Encouraging Results From Month Of Motorcycles


The majority of motorcyclists stopped during the Month of Motorcycles campaign were responsible road users and not one was identified as being over the drink drive limit which Central District Police say is an encouraging result.

The Month of Motorcycles campaign ran from 20 November 2013 to 20 December 2013 in Central District, during which time Police proactively engaged with motorcycle and moped riders with a focus on vehicle conditions, safety equipment, clothing, licences, rider behaviour, and legal compliance.

A total of 312 checkpoints across the District ran throughout this period and during this time 612 motorcyclists were stopped.

"Overall we were pleased with motorcyclists' attitudes regarding riding to the conditions, motorcycle condition, and driver licensing, says Senior Sergeant Kris Burbery, officer in charge of Central District Highway Patrol.

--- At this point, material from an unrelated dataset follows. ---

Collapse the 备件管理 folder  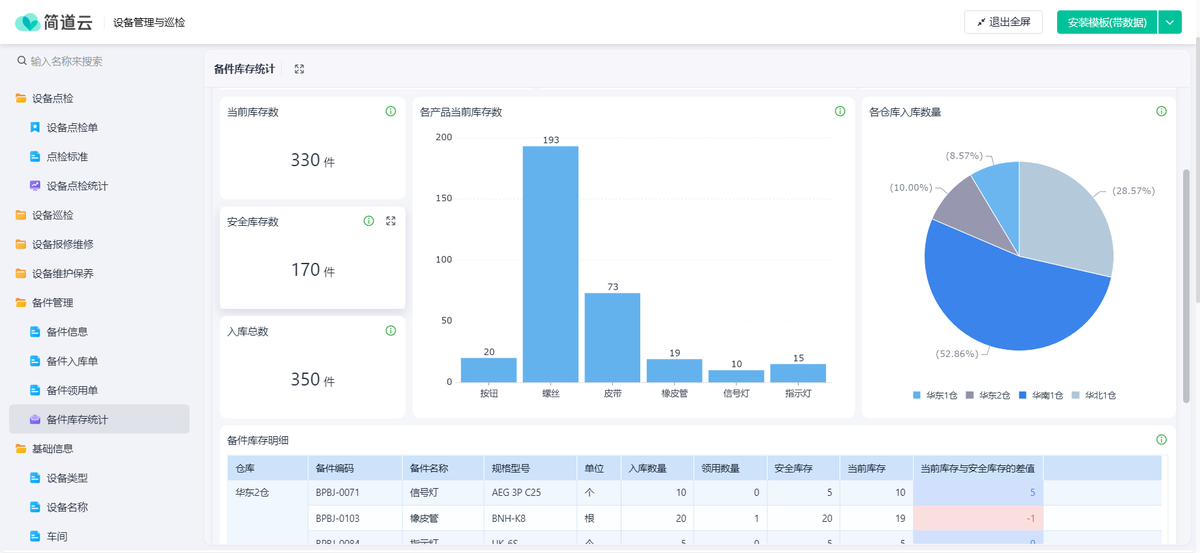pyautogui.click(x=52, y=303)
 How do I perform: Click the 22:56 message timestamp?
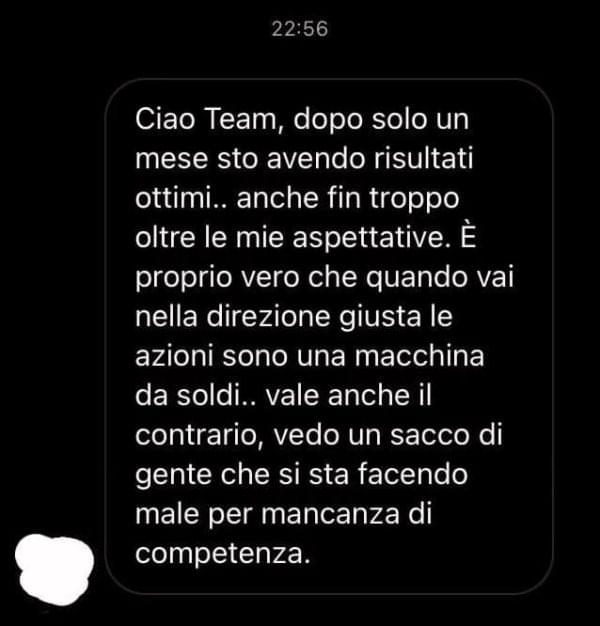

"Out of the 612 stopped, not one was found to be riding over the drink drive limit and I want to thank these motorcyclists for being responsible and considerate road users.

"The majority of motorcyclists are road safety conscious and while I commend them for their efforts in helping Police keep the roads safe, there are still a small minority that are exceeding speed limits and not adhering to their licence conditions.

"If you are identified riding your motorcycle on an incorrect licence, or exceeding the speed limit you can expect to receive an infringement."

116 infringements were issued during the campaign; 46 for exceeding the speed limit, 31 for not adhering to licence conditions, 30 for unsatisfactory motorcycle condition, and 9 for other traffic-related offences.

Two motorcycles were also impounded and four motorcyclists were forbidden to drive.

"I want to take this opportunity to also remind motorcyclists to wear high visibility gear and ensure your bike is up to riding standard before you embark on a journey."

The risk of a motorcyclist being killed or seriously injured in a crash is about 18 times higher than for a car driver.

"Motorcyclists are very vulnerable and we urge all motorcyclists and motorists to please take care on our roads and ensure they remain alert and aware of their conditions and surroundings.

"The messages are simple and whether you get behind a wheel or handlebars they are the same.

"Remember to watch your speed and following distance, seatbelts are not optional so always buckle up, wear a helmet on your motorcycle, take a break if you’re tired, and never drink and drive or ride," says Senior Sergeant Burbery.